We have also surrounded death with presumptious beliefs which have no basis in the Christian Faith. Basically it is asserted that when everyone dies they will go straight to Heaven. There isn’t even the very questionable belief in a purgatorial interlude in which we are made fit to stand before the holy God.
Of course everyone has the right to believe what they want, but it is presumptious in the extreme to call it Christian unless it adheres to the body of Christian doctrine which has its roots in the Bible, our final authority.
Basically the Christian belief is that our eternal destiny depends on our response to Jesus Christ. Do we believe in Him or not? Do we have a relationship with Him through faith,prayer and worship believing that He died for our sins that we could have eternal life. This relationship is open to everyone. It’s a wonderful,transforming experience in this life and gives great assurance for the next. When death comes the Christian believer will go straight to be with Christ in spirit. When Jesus returns at the end of time all will be raised to life, believer and unbeliever. There will then be the Judgement at which the eternal destiny of each person will be settled. There is no second chance, no purgatory. This is the most important lesson death can teach us.
As far as our relationship with the dead are concerned I believe the Church of England has got it right. We should commend everyone to the love and mercy of God realising at the same time that there is no point in praying for them in any long term way because for them the die is cast. As a society we should learn once again to hold death in awe and not sentimentalise it. We should certainly hear what it is saying to us about our mortality and vulnerability, judgement, repentance and faith in Jesus Christ and the possibility of Eternal Life.

Dataset content:

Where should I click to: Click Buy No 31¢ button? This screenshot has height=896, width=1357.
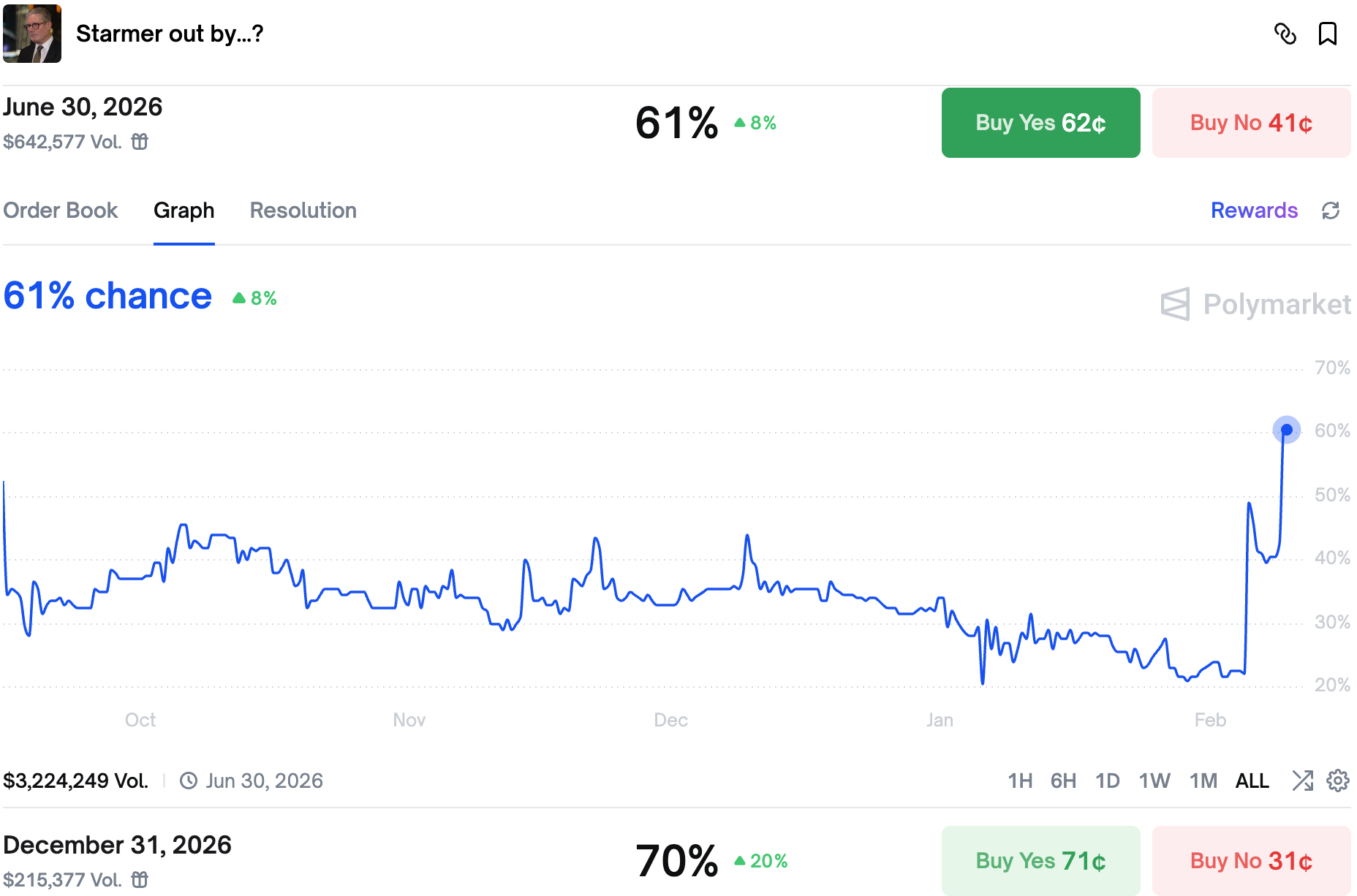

Description of the task:
Set down word for word everything in the passage above on Christian belief about death, from "Of course everyone" down to "our final authority.".

Exercise solution:
Of course everyone has the right to believe what they want, but it is presumptious in the extreme to call it Christian unless it adheres to the body of Christian doctrine which has its roots in the Bible, our final authority.